People were happy to believe that she was merely an eccentric old woman. After all, who had ever heard of a gollop? Or believed that dragons really existed? Whoever in this world had ever heard of a hermafour? The people of the village did not have the faintest idea about such things and, of course, what they did not understand, they did not believe.
But there were those who came from a little further afield, perhaps, who appreciated that Mrs Gladys Codgins did know things …
***
Some very strange things had been happening of late at the Kissingtrees’. A rather awful smell had been emanating from the upstairs bedrooms, and there had been peculiar noises for months. None of the children had claimed responsibility for the smell, although young Emily had been accused of snoring without due care and attention. A claim that she most passionately denied. It had all driven the children’s mother, Jen, slowly to despair. All the children except Natasha and Sean (who were considered beyond reproach) had been asked to turn their rooms inside out. Huge piles of dirty socks and pants were accessed and either washed or taken to the back garden for incineration. Plates, bowls and spoons that had been written off as lost were retrieved triumphantly by their father in what he called the ‘great dirt purge’. No fewer than four crusty old half-eaten sandwiches, which had not only grown mould but might shortly have grown legs, too, had been recovered by Jack’s mother from the back of the radiator. Last, and by no means least, the elder twins, Rose and Delia, had been tried and convicted in their absence. Their crime? Using their mother’s best china to grow every strain of mould and fungus imaginable, in what might once have been cups of tea.

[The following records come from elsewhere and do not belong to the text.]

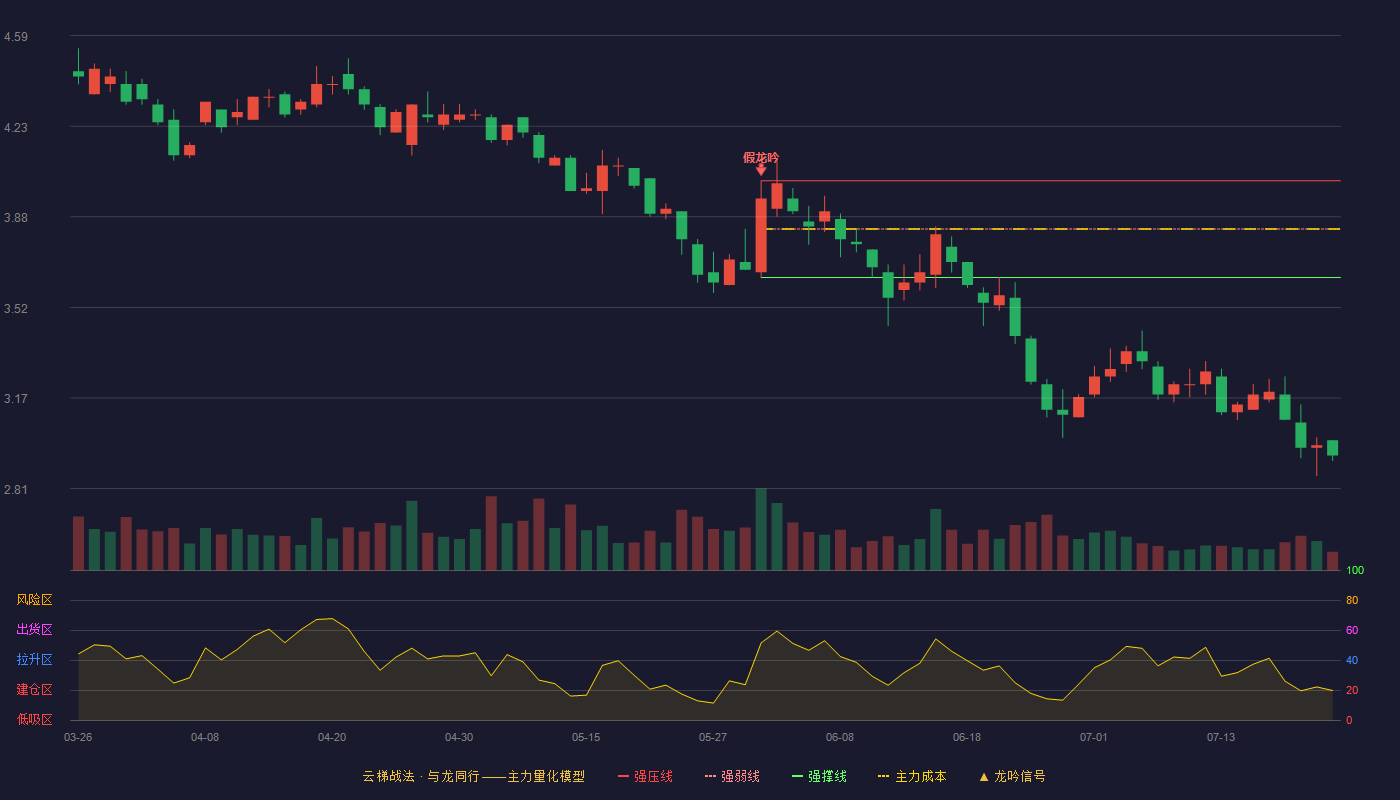The height and width of the screenshot is (800, 1400).
Task: Click the yellow dashed 主力成本 line
Action: 1050,229
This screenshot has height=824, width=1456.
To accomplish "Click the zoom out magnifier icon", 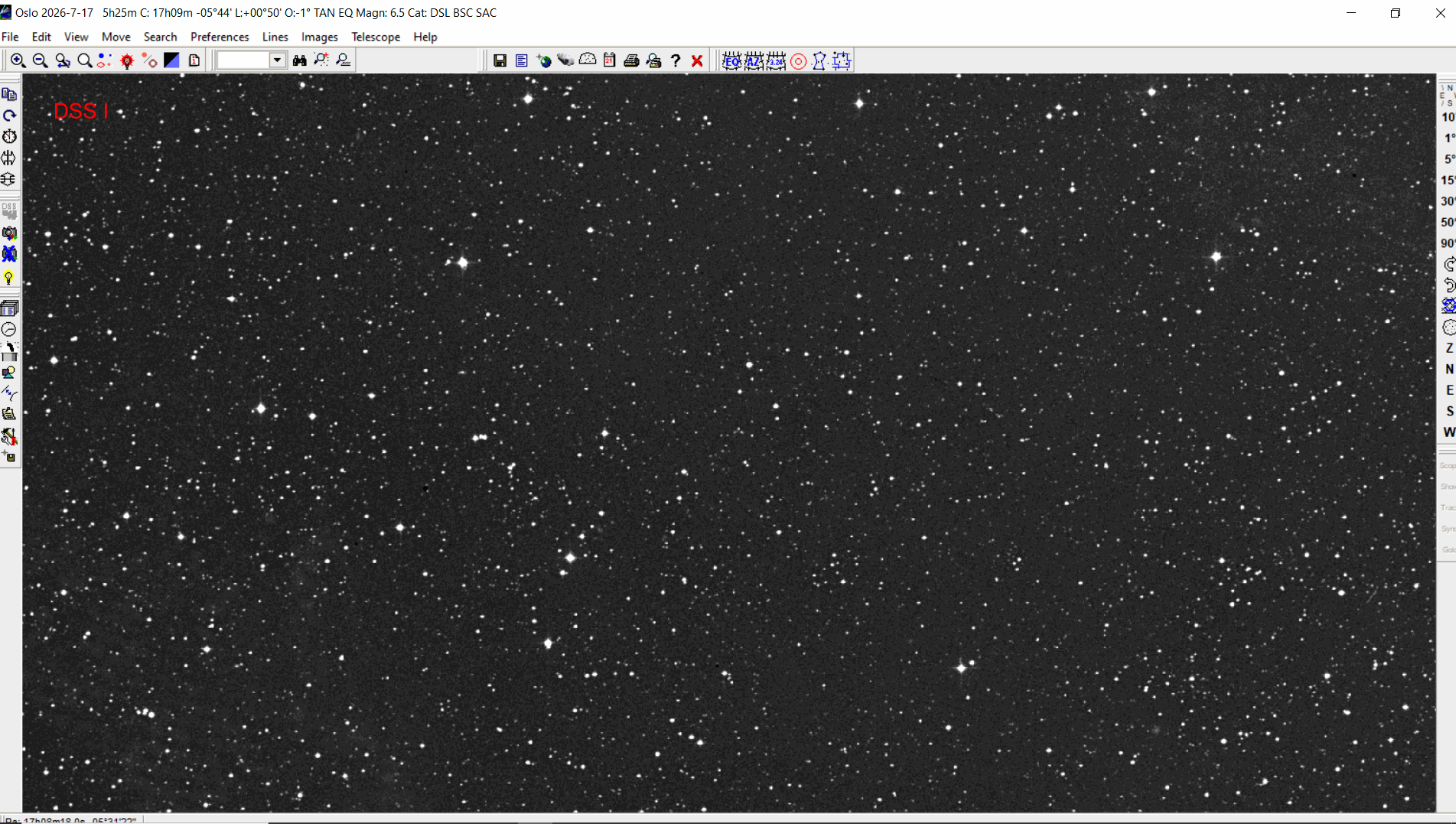I will pos(41,60).
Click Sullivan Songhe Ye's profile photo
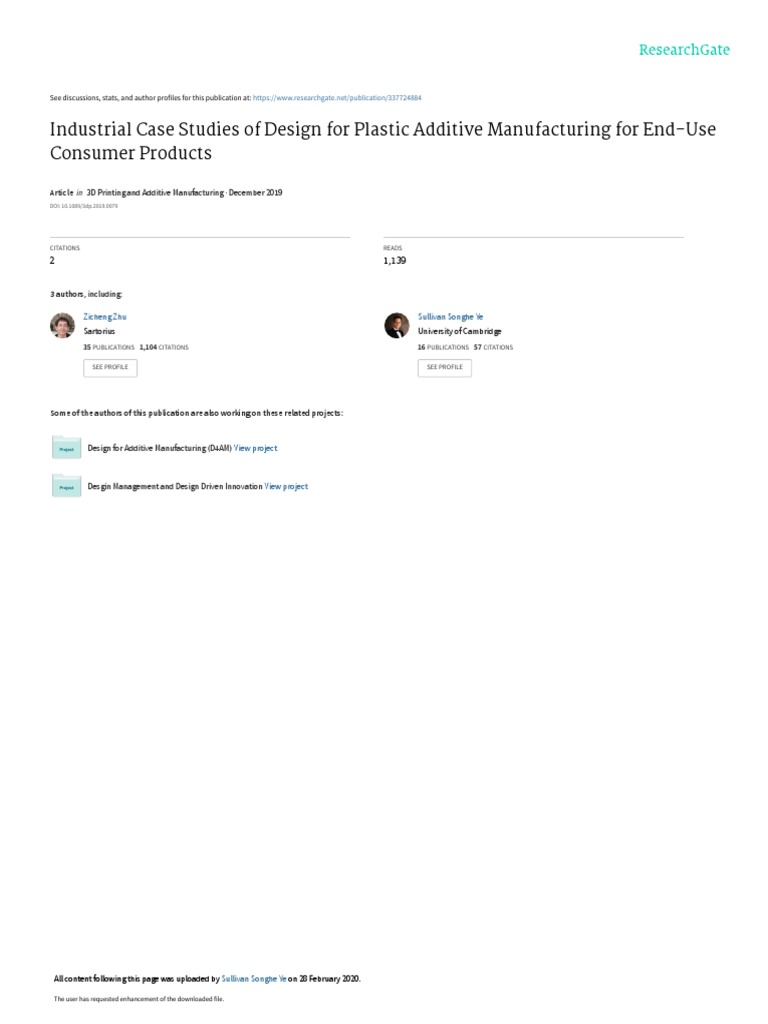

The smells and noises created a perfect distraction for the family’s unwanted secret visitor. She had been using Number Two for as long as they had. In fact, her family went back many generations to when the Old Gentlemen were first built. Longer even than the ghost that had been raiding the fridge and larder for years, although the elder twins had a suspicion that the ghost had a striking resemblance to their brother, Jack.
The Kissingtrees had the unwanted pleasure of sharing their house with a gollop. This incredibly beautiful squirrel-like creature was trouble with a capital T. She had huge, mesmerising blue eyes, a bushy black tail, lush golden fur, marsupial hind legs, tiny black claws and thin bat-like wings. She simply had no place in the non-magical world, but here she was and nothing at all in this world or the other would ever move her. For gollops are as fast as lightning and possess deep mystical powers – powers that could easily best the average witch or wizard, and the Kissingtree children were not quite that.